Stored items from a collection:
┄┄┄┄┄┄┄┄┄┄

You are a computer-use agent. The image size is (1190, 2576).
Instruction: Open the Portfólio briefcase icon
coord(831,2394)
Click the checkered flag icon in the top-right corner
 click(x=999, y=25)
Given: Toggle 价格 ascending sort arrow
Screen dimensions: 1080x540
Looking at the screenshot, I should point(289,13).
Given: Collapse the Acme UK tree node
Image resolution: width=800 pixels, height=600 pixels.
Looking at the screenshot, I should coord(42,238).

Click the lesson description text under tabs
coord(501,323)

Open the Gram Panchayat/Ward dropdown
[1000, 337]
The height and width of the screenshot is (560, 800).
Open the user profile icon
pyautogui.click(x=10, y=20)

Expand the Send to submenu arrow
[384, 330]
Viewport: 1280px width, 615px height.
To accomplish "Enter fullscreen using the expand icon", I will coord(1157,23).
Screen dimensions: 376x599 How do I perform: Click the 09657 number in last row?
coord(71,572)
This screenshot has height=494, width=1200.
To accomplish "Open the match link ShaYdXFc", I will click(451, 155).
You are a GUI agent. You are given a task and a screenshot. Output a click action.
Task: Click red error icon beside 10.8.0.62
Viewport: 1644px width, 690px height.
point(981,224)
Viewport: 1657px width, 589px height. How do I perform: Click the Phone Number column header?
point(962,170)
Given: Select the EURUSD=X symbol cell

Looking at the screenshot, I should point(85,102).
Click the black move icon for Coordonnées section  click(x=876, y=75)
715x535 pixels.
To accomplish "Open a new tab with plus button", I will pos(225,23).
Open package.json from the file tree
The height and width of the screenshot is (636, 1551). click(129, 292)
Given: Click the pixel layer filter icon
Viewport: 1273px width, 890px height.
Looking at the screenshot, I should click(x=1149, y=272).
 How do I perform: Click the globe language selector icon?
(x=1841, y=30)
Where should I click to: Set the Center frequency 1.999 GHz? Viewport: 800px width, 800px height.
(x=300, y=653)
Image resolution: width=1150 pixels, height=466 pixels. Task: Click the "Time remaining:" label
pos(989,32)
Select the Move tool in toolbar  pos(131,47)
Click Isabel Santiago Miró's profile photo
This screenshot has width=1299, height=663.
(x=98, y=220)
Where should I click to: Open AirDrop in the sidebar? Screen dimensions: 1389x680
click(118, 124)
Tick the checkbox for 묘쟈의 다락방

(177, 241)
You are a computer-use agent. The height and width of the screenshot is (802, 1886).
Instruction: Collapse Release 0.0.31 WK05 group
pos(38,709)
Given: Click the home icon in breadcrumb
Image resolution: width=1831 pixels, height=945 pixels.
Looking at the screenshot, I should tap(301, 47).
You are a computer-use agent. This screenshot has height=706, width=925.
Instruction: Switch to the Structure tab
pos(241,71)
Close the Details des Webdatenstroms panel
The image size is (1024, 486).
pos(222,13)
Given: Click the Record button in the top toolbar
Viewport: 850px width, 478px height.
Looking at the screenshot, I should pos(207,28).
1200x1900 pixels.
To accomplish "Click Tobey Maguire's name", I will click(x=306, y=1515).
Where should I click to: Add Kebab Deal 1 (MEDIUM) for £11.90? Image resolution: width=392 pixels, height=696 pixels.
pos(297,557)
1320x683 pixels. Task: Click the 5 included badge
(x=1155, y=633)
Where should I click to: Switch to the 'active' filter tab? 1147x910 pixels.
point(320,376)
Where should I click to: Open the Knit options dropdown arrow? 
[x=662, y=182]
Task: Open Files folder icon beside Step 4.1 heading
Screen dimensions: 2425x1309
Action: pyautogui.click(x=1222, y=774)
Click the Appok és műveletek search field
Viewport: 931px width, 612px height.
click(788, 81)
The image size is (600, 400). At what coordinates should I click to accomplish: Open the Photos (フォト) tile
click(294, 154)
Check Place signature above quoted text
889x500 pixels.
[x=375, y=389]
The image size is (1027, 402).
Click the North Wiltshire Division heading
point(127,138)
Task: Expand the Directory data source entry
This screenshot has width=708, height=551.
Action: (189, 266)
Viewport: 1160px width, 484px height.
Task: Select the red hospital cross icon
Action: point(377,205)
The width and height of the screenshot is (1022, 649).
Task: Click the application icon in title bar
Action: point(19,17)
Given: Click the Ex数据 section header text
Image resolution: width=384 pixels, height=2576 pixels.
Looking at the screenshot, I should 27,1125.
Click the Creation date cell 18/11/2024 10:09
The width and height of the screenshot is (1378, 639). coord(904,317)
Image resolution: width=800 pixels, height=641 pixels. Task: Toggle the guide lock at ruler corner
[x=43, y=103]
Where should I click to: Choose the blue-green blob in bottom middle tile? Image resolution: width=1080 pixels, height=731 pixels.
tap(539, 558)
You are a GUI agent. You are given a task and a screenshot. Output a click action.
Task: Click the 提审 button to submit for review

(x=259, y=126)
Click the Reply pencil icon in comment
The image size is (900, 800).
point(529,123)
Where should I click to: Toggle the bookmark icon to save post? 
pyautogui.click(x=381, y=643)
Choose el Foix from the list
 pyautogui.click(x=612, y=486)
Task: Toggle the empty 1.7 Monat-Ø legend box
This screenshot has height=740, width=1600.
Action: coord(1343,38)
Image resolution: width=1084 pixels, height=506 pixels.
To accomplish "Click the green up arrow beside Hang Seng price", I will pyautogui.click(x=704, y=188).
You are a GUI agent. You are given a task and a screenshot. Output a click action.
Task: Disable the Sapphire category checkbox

┄┄┄┄┄┄┄┄┄┄

→ **Activity**:
Could you find each line in the entries that contains the string "beside" and copy it?

→ **Written answer**:
Task: Click red error icon beside 10.8.0.62
Task: Open Files folder icon beside Step 4.1 heading
To accomplish "Click the green up arrow beside Hang Seng price", I will pyautogui.click(x=704, y=188).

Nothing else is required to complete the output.